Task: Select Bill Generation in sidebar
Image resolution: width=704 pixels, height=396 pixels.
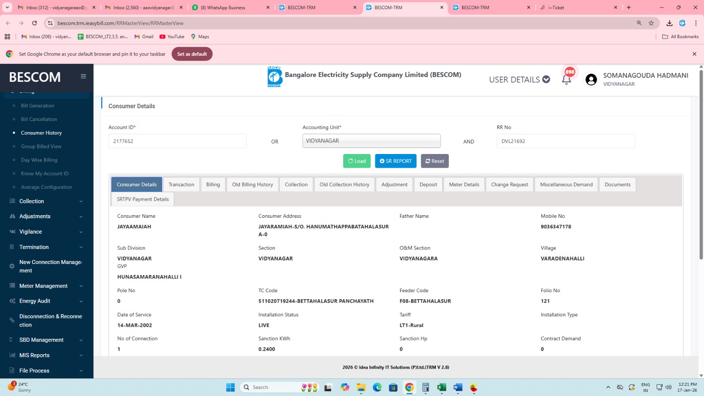Action: pos(38,106)
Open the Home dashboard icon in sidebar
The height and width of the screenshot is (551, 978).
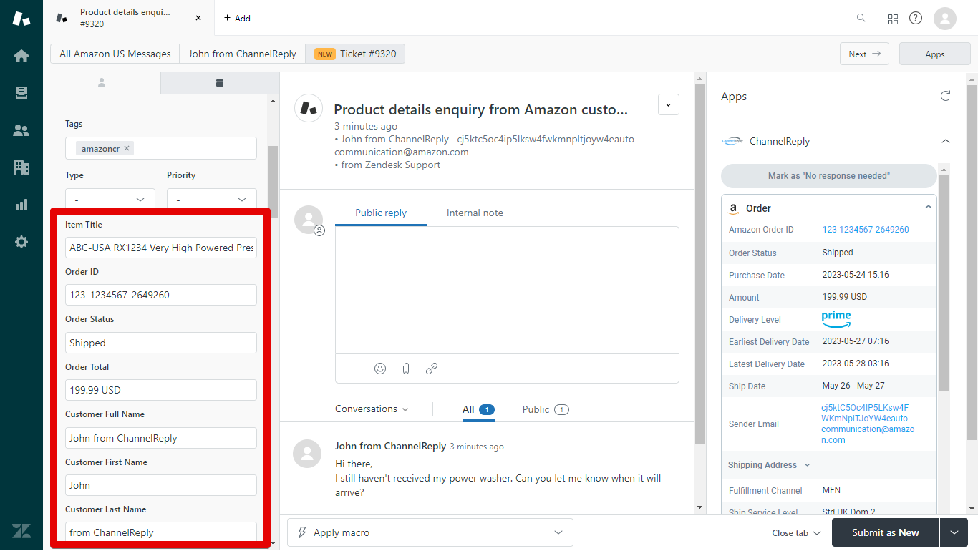tap(21, 56)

* [What this task involves] Using the listing above, show every line that includes the string "sidebar".

* [Task response]
Task: Select Bill Generation in sidebar
Open the Home dashboard icon in sidebar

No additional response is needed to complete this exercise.